Exercise details:
Every line of the data should be retyped with no difference from the original.

** Exercise data follows **

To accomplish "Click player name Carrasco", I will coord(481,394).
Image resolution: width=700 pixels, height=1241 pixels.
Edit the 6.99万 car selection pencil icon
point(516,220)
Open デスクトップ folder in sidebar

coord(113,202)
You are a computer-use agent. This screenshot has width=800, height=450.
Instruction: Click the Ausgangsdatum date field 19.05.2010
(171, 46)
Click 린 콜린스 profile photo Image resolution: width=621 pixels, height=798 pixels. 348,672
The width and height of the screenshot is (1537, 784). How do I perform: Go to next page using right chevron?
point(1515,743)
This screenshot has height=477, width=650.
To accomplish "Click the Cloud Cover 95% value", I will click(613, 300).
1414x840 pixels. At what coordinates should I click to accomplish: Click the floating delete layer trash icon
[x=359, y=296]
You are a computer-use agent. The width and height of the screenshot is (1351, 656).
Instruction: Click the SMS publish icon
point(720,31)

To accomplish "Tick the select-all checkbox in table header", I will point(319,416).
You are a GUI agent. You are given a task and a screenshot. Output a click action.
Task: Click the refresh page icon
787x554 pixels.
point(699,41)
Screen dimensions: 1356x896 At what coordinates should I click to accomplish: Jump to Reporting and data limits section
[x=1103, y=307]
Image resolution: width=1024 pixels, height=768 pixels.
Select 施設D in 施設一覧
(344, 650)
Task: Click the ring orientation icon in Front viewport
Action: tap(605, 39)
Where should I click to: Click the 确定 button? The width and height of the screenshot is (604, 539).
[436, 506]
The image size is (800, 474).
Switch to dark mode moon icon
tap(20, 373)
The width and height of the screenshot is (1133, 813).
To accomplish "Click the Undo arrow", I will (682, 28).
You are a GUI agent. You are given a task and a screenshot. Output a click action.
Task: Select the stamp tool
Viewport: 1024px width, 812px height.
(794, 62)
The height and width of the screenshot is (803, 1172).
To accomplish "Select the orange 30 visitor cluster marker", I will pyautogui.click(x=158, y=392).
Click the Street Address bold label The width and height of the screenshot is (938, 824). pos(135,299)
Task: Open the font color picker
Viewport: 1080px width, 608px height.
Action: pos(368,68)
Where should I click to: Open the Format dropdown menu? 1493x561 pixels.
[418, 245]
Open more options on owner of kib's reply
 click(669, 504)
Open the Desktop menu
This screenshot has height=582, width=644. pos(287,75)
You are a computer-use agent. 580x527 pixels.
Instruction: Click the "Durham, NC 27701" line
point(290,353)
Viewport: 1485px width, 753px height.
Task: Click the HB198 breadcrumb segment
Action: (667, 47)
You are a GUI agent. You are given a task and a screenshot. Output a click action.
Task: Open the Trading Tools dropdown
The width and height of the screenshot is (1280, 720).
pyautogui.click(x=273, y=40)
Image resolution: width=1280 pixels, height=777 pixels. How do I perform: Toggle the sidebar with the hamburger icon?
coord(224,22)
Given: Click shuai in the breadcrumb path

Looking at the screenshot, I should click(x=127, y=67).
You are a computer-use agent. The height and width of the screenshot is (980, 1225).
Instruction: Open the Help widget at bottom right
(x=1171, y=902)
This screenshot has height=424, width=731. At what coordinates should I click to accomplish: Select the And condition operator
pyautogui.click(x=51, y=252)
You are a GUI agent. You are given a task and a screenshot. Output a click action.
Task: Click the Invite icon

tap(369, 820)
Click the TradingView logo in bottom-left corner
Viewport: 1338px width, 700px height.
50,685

** End of Exercise data **

Exercise answer:
To accomplish "Click player name Carrasco", I will coord(481,394).
Image resolution: width=700 pixels, height=1241 pixels.
Edit the 6.99万 car selection pencil icon
point(516,220)
Open デスクトップ folder in sidebar

coord(113,202)
You are a computer-use agent. This screenshot has width=800, height=450.
Instruction: Click the Ausgangsdatum date field 19.05.2010
(171, 46)
Click 린 콜린스 profile photo Image resolution: width=621 pixels, height=798 pixels. 348,672
The width and height of the screenshot is (1537, 784). How do I perform: Go to next page using right chevron?
point(1515,743)
This screenshot has height=477, width=650.
To accomplish "Click the Cloud Cover 95% value", I will click(613, 300).
1414x840 pixels. At what coordinates should I click to accomplish: Click the floating delete layer trash icon
[x=359, y=296]
You are a computer-use agent. The width and height of the screenshot is (1351, 656).
Instruction: Click the SMS publish icon
point(720,31)

To accomplish "Tick the select-all checkbox in table header", I will point(319,416).
You are a GUI agent. You are given a task and a screenshot. Output a click action.
Task: Click the refresh page icon
787x554 pixels.
point(699,41)
Screen dimensions: 1356x896 At what coordinates should I click to accomplish: Jump to Reporting and data limits section
[x=1103, y=307]
Image resolution: width=1024 pixels, height=768 pixels.
Select 施設D in 施設一覧
(344, 650)
Task: Click the ring orientation icon in Front viewport
Action: tap(605, 39)
Where should I click to: Click the 确定 button? The width and height of the screenshot is (604, 539).
[436, 506]
The image size is (800, 474).
Switch to dark mode moon icon
tap(20, 373)
The width and height of the screenshot is (1133, 813).
To accomplish "Click the Undo arrow", I will (682, 28).
You are a GUI agent. You are given a task and a screenshot. Output a click action.
Task: Select the stamp tool
Viewport: 1024px width, 812px height.
(794, 62)
The height and width of the screenshot is (803, 1172).
To accomplish "Select the orange 30 visitor cluster marker", I will pyautogui.click(x=158, y=392).
Click the Street Address bold label The width and height of the screenshot is (938, 824). pos(135,299)
Task: Open the font color picker
Viewport: 1080px width, 608px height.
Action: pos(368,68)
Where should I click to: Open the Format dropdown menu? 1493x561 pixels.
[418, 245]
Open more options on owner of kib's reply
 click(669, 504)
Open the Desktop menu
This screenshot has height=582, width=644. pos(287,75)
You are a computer-use agent. 580x527 pixels.
Instruction: Click the "Durham, NC 27701" line
point(290,353)
Viewport: 1485px width, 753px height.
Task: Click the HB198 breadcrumb segment
Action: (667, 47)
You are a GUI agent. You are given a task and a screenshot. Output a click action.
Task: Open the Trading Tools dropdown
The width and height of the screenshot is (1280, 720).
pyautogui.click(x=273, y=40)
Image resolution: width=1280 pixels, height=777 pixels. How do I perform: Toggle the sidebar with the hamburger icon?
coord(224,22)
Given: Click shuai in the breadcrumb path

Looking at the screenshot, I should click(x=127, y=67).
You are a computer-use agent. The height and width of the screenshot is (980, 1225).
Instruction: Open the Help widget at bottom right
(x=1171, y=902)
This screenshot has height=424, width=731. At what coordinates should I click to accomplish: Select the And condition operator
pyautogui.click(x=51, y=252)
You are a GUI agent. You are given a task and a screenshot. Output a click action.
Task: Click the Invite icon

tap(369, 820)
Click the TradingView logo in bottom-left corner
Viewport: 1338px width, 700px height.
50,685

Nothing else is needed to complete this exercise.